In the records, copy the lines from the one containing "click on Uncategorized." through the one containing "Looking at the image, I should click on (109, 1972).", inclusive. Substitute "pair of numbers" for "coordinate pair" and leave everything else unchanged.
-- start of EXTRACTED DATA --
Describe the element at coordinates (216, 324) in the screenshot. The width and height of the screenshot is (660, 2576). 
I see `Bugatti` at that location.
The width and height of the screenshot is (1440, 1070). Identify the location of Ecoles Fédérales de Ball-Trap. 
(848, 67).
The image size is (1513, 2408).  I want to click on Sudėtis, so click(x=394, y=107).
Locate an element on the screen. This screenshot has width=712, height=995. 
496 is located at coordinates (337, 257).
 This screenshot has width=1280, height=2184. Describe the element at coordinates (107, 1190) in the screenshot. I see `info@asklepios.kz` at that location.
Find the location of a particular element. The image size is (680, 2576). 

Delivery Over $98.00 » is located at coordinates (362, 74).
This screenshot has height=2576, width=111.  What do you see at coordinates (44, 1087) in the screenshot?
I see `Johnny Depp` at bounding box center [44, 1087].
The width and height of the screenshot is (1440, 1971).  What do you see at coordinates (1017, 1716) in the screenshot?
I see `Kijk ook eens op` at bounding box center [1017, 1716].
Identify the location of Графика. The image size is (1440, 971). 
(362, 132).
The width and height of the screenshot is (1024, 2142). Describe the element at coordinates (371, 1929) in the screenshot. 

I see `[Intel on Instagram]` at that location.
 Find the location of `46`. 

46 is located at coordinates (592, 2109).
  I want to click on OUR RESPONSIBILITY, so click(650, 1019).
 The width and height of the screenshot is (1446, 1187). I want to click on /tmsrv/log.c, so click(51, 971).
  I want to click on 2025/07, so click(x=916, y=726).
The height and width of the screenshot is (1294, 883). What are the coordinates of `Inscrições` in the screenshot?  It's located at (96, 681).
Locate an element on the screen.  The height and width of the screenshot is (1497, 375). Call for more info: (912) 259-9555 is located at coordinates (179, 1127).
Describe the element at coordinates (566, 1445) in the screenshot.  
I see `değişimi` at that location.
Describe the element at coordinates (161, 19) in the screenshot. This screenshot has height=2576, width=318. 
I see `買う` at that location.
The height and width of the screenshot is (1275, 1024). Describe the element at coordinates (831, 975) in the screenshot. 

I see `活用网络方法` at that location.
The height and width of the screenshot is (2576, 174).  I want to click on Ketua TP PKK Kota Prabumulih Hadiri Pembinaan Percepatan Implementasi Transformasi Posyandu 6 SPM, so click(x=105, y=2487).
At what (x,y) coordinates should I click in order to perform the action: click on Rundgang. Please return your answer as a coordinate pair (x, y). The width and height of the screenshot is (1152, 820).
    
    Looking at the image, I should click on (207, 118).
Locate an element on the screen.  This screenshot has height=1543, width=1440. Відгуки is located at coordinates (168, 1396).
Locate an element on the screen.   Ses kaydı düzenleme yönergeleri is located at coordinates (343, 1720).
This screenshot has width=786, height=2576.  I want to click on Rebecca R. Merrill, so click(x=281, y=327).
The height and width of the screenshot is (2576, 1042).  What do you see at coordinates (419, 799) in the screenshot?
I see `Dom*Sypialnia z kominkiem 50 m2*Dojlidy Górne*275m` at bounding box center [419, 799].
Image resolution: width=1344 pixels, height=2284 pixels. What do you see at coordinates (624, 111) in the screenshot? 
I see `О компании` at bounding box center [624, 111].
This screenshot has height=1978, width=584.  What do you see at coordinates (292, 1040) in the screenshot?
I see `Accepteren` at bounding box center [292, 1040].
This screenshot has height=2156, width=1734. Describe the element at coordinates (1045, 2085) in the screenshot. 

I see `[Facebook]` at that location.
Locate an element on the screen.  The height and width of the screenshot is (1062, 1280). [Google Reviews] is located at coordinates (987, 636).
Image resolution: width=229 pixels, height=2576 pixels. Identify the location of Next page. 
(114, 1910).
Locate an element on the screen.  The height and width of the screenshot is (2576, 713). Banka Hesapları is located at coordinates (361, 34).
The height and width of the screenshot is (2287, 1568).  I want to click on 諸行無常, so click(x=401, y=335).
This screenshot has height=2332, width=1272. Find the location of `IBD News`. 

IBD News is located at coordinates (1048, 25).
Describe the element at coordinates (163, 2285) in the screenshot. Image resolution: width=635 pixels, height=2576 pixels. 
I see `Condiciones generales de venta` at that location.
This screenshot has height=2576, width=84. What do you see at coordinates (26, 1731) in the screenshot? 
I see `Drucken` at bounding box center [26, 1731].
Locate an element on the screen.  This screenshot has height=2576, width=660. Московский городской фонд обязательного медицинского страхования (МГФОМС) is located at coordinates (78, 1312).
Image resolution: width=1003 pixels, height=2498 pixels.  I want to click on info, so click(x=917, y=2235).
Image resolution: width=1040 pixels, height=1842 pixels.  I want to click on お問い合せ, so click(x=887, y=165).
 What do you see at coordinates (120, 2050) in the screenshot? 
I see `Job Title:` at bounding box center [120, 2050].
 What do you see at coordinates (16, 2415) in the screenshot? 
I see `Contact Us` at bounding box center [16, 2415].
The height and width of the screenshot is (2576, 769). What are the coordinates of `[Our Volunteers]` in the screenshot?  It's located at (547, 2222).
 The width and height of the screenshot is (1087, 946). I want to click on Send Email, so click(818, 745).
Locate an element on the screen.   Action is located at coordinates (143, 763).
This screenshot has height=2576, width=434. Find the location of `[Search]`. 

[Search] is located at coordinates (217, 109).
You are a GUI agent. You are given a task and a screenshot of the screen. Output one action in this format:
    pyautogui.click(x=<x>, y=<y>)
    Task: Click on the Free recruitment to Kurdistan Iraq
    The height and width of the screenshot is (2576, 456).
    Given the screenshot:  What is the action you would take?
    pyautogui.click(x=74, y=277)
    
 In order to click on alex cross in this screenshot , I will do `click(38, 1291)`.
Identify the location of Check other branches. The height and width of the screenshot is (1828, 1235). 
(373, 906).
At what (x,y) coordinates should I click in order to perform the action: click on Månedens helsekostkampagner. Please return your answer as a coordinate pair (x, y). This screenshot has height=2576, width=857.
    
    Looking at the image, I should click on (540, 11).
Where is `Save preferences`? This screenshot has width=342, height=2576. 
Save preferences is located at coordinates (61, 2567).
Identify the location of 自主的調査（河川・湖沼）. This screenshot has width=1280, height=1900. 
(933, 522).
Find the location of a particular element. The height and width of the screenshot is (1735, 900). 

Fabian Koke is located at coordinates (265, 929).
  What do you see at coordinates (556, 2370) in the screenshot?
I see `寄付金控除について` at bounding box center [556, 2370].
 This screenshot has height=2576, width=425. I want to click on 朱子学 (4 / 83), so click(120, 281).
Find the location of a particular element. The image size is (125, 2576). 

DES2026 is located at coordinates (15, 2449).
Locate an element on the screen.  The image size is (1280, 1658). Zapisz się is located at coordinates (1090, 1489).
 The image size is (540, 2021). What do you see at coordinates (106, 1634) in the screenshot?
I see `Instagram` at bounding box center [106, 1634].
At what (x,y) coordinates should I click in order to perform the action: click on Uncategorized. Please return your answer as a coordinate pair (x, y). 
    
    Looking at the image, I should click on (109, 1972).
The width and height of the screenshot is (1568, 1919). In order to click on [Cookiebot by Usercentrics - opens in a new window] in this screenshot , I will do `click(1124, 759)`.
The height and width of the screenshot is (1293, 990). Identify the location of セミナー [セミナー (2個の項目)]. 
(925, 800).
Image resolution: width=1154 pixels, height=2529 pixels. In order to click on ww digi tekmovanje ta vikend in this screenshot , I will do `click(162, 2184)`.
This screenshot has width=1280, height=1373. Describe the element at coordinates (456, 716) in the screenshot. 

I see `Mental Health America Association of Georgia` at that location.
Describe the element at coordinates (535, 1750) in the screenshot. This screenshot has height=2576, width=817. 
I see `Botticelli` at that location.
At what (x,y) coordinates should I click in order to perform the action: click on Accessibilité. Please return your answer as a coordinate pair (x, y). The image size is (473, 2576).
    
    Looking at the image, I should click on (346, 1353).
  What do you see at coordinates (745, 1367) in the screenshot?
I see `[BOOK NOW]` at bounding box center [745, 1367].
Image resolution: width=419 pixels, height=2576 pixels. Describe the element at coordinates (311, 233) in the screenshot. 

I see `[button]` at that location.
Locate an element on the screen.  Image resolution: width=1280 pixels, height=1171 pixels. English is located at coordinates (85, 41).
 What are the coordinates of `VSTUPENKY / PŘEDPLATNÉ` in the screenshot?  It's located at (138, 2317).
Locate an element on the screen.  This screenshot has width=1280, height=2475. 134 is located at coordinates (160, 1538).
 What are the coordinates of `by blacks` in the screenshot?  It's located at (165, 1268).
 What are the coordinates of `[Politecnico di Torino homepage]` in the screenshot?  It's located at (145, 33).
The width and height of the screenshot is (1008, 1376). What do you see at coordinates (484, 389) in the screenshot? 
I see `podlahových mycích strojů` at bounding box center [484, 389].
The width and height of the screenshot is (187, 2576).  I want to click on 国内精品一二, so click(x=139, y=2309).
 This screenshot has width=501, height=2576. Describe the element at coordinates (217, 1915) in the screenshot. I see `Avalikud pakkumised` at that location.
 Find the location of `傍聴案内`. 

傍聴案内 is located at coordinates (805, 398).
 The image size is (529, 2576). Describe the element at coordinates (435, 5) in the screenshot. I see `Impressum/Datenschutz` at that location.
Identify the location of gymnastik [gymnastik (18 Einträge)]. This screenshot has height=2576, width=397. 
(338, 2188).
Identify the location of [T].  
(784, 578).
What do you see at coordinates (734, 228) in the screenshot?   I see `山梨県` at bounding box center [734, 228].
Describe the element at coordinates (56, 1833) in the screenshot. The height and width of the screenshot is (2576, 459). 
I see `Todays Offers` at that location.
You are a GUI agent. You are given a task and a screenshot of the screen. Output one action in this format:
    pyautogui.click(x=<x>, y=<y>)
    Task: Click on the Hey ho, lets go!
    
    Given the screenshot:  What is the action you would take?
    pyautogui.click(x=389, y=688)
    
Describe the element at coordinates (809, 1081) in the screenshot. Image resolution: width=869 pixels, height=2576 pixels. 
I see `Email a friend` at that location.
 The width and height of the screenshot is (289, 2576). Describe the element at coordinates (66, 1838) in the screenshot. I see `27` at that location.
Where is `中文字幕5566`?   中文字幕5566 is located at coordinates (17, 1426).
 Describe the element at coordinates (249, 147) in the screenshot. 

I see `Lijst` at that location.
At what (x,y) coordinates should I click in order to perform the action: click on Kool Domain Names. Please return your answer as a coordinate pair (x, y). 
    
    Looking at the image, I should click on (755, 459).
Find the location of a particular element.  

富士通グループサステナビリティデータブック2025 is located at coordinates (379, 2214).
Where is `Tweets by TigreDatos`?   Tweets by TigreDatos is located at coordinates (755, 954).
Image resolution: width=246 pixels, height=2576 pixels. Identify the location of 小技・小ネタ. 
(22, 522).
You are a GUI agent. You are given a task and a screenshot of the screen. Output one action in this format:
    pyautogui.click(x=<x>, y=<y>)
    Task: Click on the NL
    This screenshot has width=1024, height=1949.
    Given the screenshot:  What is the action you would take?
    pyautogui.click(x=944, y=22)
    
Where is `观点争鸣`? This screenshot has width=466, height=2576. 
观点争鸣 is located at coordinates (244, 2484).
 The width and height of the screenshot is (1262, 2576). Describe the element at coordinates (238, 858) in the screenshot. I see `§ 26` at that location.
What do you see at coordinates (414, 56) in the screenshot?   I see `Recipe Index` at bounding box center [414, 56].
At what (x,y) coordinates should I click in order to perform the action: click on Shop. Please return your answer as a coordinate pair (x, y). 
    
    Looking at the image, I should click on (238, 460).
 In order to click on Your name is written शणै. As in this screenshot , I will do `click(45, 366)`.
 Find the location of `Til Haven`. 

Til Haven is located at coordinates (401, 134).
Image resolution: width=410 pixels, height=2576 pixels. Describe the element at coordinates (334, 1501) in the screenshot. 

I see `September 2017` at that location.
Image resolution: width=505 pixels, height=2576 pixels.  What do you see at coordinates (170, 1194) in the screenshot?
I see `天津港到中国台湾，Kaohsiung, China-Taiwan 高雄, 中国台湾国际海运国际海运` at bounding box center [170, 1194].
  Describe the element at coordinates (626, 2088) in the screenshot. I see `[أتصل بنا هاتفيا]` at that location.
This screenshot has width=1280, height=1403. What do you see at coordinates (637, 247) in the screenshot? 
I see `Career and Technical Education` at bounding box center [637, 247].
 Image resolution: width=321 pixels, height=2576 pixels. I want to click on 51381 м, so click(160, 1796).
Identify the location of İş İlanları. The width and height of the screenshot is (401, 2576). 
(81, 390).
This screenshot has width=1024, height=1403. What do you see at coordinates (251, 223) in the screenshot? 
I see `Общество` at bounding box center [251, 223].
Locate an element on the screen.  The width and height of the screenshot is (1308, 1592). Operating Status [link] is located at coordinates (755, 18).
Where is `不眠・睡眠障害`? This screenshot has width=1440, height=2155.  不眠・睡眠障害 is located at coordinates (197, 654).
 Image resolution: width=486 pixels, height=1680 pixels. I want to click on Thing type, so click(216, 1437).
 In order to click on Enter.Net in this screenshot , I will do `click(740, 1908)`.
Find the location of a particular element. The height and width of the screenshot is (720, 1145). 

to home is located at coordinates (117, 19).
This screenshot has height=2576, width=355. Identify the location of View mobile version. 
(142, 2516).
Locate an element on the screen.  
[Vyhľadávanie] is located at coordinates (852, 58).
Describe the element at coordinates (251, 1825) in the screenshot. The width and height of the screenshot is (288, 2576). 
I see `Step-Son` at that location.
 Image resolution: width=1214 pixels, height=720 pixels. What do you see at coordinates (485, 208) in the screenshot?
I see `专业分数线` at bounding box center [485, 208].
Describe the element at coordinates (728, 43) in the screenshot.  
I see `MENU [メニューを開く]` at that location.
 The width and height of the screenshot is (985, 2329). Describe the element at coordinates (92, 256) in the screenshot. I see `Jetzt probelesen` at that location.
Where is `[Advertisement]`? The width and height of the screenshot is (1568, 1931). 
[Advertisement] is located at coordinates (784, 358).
-- end of EXTRACTED DATA --
_SOLUTION_.
At what (x,y) coordinates should I click in order to perform the action: click on Uncategorized. Please return your answer as a pair of numbers (x, y). 
    
    Looking at the image, I should click on (109, 1972).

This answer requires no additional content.